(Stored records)
+ + + + +

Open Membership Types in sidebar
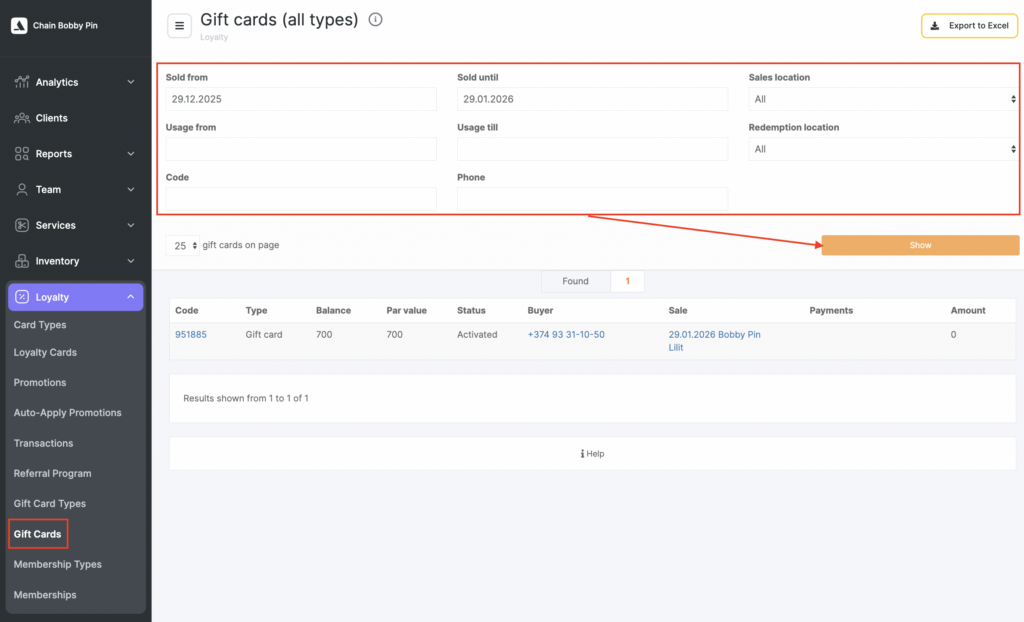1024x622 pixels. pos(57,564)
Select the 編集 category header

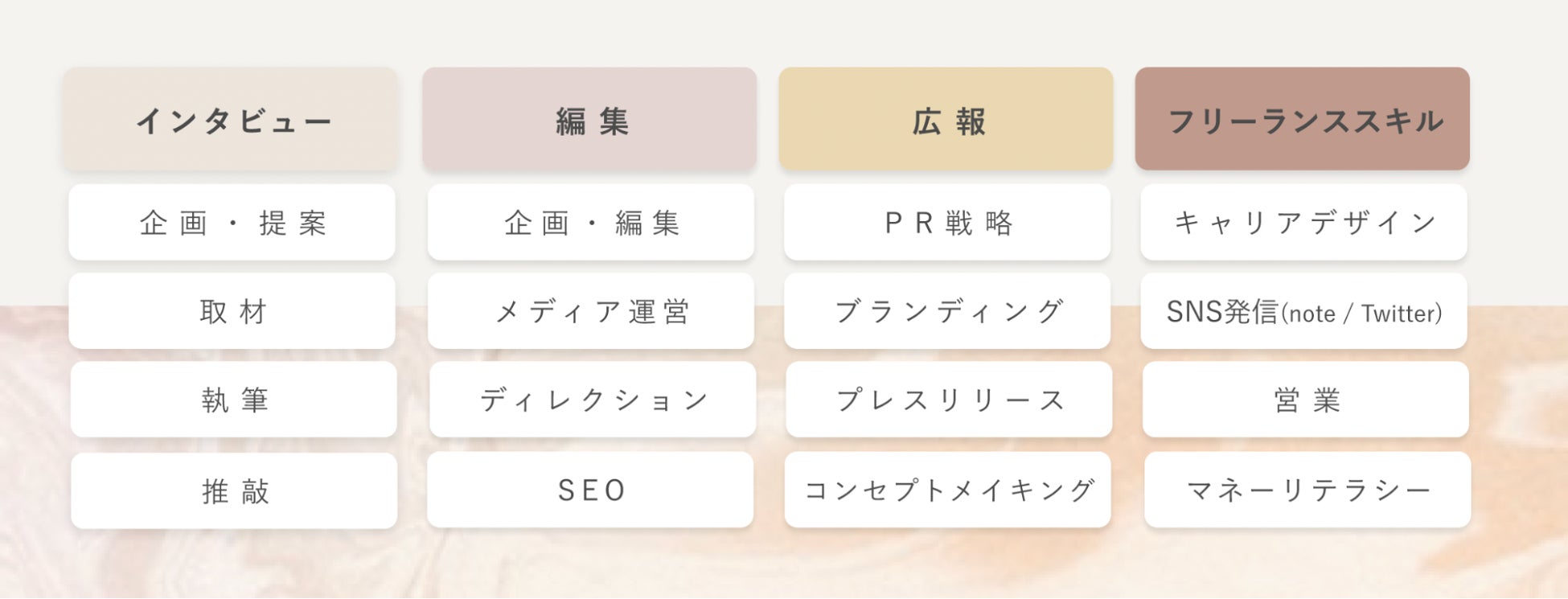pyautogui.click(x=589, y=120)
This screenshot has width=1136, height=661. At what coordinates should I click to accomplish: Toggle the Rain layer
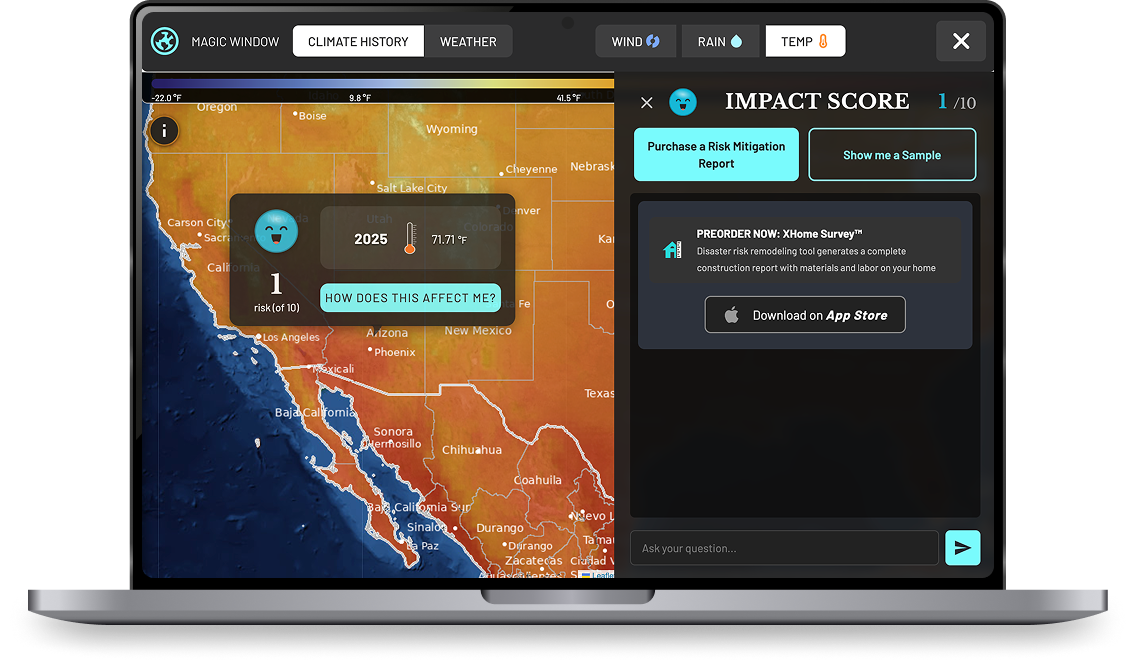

+ + + + +

- Task to carry out -
Starting at the line that contains "Select the 編集 category header" and ending with the last line of the data, transcribe every line exactly; skip the pictures.

- Solution to this exercise -
Select the 編集 category header

pyautogui.click(x=589, y=120)
This screenshot has width=1136, height=661. At what coordinates should I click to accomplish: Toggle the Rain layer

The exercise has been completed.